## Directions
Swap "Click" for "Press" throughout the records below and write them out again with nothing else changed.

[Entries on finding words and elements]
────

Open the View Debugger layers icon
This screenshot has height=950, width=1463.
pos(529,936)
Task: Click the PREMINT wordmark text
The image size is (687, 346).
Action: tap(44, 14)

────

## Finished answer
Open the View Debugger layers icon
This screenshot has height=950, width=1463.
pos(529,936)
Task: Press the PREMINT wordmark text
The image size is (687, 346).
Action: tap(44, 14)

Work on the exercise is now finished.